=== Activity ===
Every entry in this listing should be written out exactly.

=== Information given ===

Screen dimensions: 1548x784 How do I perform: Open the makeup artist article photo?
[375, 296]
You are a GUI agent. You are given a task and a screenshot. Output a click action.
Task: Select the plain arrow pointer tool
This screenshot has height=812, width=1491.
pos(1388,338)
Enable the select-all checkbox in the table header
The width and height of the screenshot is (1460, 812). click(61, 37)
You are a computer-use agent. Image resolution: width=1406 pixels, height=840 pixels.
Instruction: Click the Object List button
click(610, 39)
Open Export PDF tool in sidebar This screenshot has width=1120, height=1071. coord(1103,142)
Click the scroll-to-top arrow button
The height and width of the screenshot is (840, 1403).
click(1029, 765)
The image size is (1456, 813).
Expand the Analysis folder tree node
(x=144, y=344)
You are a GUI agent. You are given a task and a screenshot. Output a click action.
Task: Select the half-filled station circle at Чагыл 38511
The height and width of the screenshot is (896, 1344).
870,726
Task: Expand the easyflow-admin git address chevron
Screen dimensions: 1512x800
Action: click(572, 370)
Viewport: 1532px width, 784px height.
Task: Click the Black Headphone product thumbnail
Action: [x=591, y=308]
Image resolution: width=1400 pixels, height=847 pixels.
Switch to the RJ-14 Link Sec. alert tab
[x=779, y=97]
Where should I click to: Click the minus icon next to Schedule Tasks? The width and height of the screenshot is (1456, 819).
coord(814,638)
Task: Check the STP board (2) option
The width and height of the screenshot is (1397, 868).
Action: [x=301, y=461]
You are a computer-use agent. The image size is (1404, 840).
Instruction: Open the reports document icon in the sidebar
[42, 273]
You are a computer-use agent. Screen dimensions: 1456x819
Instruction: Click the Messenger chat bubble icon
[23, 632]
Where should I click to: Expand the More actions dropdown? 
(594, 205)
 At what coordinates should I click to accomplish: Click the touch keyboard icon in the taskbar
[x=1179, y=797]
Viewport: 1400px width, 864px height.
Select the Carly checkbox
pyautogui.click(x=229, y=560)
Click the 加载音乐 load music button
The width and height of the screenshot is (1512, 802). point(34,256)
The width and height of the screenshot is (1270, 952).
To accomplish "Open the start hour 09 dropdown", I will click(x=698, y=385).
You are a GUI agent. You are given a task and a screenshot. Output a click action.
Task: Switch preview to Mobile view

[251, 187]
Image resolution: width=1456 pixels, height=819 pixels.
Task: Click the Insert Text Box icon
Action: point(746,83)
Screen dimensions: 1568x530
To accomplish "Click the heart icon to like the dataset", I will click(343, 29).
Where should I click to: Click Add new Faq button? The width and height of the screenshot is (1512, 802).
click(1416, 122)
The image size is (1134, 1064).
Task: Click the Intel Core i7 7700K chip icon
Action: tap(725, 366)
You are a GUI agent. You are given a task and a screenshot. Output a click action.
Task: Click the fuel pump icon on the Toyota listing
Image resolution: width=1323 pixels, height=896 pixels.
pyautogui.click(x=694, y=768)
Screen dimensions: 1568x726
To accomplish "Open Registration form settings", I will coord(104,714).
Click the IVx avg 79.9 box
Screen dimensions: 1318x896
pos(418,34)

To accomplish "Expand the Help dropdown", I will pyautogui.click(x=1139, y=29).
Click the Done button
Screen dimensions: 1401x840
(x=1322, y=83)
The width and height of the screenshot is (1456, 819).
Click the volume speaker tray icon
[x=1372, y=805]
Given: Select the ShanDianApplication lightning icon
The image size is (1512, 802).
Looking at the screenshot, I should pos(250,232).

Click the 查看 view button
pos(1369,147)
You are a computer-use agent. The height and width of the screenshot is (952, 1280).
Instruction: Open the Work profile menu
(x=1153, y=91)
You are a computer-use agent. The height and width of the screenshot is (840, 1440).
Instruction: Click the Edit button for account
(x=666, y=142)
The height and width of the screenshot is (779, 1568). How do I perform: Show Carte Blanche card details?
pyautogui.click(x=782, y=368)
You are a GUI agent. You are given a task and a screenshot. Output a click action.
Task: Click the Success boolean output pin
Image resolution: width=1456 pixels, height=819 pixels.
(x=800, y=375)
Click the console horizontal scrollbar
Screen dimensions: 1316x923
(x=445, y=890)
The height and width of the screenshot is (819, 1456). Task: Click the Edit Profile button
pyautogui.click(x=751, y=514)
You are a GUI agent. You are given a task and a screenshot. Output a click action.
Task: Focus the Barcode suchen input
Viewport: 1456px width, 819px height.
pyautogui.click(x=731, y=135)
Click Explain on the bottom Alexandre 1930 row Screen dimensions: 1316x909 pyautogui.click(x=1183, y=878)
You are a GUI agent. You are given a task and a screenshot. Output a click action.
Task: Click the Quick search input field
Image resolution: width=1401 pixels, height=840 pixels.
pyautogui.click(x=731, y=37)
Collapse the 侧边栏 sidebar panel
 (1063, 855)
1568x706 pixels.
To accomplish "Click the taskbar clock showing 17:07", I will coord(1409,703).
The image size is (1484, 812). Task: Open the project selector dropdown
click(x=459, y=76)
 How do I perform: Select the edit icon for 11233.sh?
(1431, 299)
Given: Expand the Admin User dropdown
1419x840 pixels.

=== Reply ===
Screen dimensions: 1548x784 How do I perform: Open the makeup artist article photo?
[375, 296]
You are a GUI agent. You are given a task and a screenshot. Output a click action.
Task: Select the plain arrow pointer tool
This screenshot has height=812, width=1491.
pos(1388,338)
Enable the select-all checkbox in the table header
The width and height of the screenshot is (1460, 812). click(61, 37)
You are a computer-use agent. Image resolution: width=1406 pixels, height=840 pixels.
Instruction: Click the Object List button
click(610, 39)
Open Export PDF tool in sidebar This screenshot has width=1120, height=1071. coord(1103,142)
Click the scroll-to-top arrow button
The height and width of the screenshot is (840, 1403).
click(1029, 765)
The image size is (1456, 813).
Expand the Analysis folder tree node
(x=144, y=344)
You are a GUI agent. You are given a task and a screenshot. Output a click action.
Task: Select the half-filled station circle at Чагыл 38511
The height and width of the screenshot is (896, 1344).
870,726
Task: Expand the easyflow-admin git address chevron
Screen dimensions: 1512x800
Action: click(572, 370)
Viewport: 1532px width, 784px height.
Task: Click the Black Headphone product thumbnail
Action: [x=591, y=308]
Image resolution: width=1400 pixels, height=847 pixels.
Switch to the RJ-14 Link Sec. alert tab
[x=779, y=97]
Where should I click to: Click the minus icon next to Schedule Tasks? The width and height of the screenshot is (1456, 819).
coord(814,638)
Task: Check the STP board (2) option
The width and height of the screenshot is (1397, 868).
Action: [x=301, y=461]
You are a computer-use agent. The image size is (1404, 840).
Instruction: Open the reports document icon in the sidebar
[42, 273]
You are a computer-use agent. Screen dimensions: 1456x819
Instruction: Click the Messenger chat bubble icon
[23, 632]
Where should I click to: Expand the More actions dropdown? 
(594, 205)
 At what coordinates should I click to accomplish: Click the touch keyboard icon in the taskbar
[x=1179, y=797]
Viewport: 1400px width, 864px height.
Select the Carly checkbox
pyautogui.click(x=229, y=560)
Click the 加载音乐 load music button
The width and height of the screenshot is (1512, 802). point(34,256)
The width and height of the screenshot is (1270, 952).
To accomplish "Open the start hour 09 dropdown", I will click(x=698, y=385).
You are a GUI agent. You are given a task and a screenshot. Output a click action.
Task: Switch preview to Mobile view

[251, 187]
Image resolution: width=1456 pixels, height=819 pixels.
Task: Click the Insert Text Box icon
Action: point(746,83)
Screen dimensions: 1568x530
To accomplish "Click the heart icon to like the dataset", I will click(343, 29).
Where should I click to: Click Add new Faq button? The width and height of the screenshot is (1512, 802).
click(1416, 122)
The image size is (1134, 1064).
Task: Click the Intel Core i7 7700K chip icon
Action: tap(725, 366)
You are a GUI agent. You are given a task and a screenshot. Output a click action.
Task: Click the fuel pump icon on the Toyota listing
Image resolution: width=1323 pixels, height=896 pixels.
pyautogui.click(x=694, y=768)
Screen dimensions: 1568x726
To accomplish "Open Registration form settings", I will coord(104,714).
Click the IVx avg 79.9 box
Screen dimensions: 1318x896
pos(418,34)

To accomplish "Expand the Help dropdown", I will pyautogui.click(x=1139, y=29).
Click the Done button
Screen dimensions: 1401x840
(x=1322, y=83)
The width and height of the screenshot is (1456, 819).
Click the volume speaker tray icon
[x=1372, y=805]
Given: Select the ShanDianApplication lightning icon
The image size is (1512, 802).
Looking at the screenshot, I should pos(250,232).

Click the 查看 view button
pos(1369,147)
You are a computer-use agent. The height and width of the screenshot is (952, 1280).
Instruction: Open the Work profile menu
(x=1153, y=91)
You are a computer-use agent. The height and width of the screenshot is (840, 1440).
Instruction: Click the Edit button for account
(x=666, y=142)
The height and width of the screenshot is (779, 1568). How do I perform: Show Carte Blanche card details?
pyautogui.click(x=782, y=368)
You are a GUI agent. You are given a task and a screenshot. Output a click action.
Task: Click the Success boolean output pin
Image resolution: width=1456 pixels, height=819 pixels.
(x=800, y=375)
Click the console horizontal scrollbar
Screen dimensions: 1316x923
(x=445, y=890)
The height and width of the screenshot is (819, 1456). Task: Click the Edit Profile button
pyautogui.click(x=751, y=514)
You are a GUI agent. You are given a task and a screenshot. Output a click action.
Task: Focus the Barcode suchen input
Viewport: 1456px width, 819px height.
pyautogui.click(x=731, y=135)
Click Explain on the bottom Alexandre 1930 row Screen dimensions: 1316x909 pyautogui.click(x=1183, y=878)
You are a GUI agent. You are given a task and a screenshot. Output a click action.
Task: Click the Quick search input field
Image resolution: width=1401 pixels, height=840 pixels.
pyautogui.click(x=731, y=37)
Collapse the 侧边栏 sidebar panel
 (1063, 855)
1568x706 pixels.
To accomplish "Click the taskbar clock showing 17:07", I will coord(1409,703).
The image size is (1484, 812). Task: Open the project selector dropdown
click(x=459, y=76)
 How do I perform: Select the edit icon for 11233.sh?
(1431, 299)
Given: Expand the Admin User dropdown
1419x840 pixels.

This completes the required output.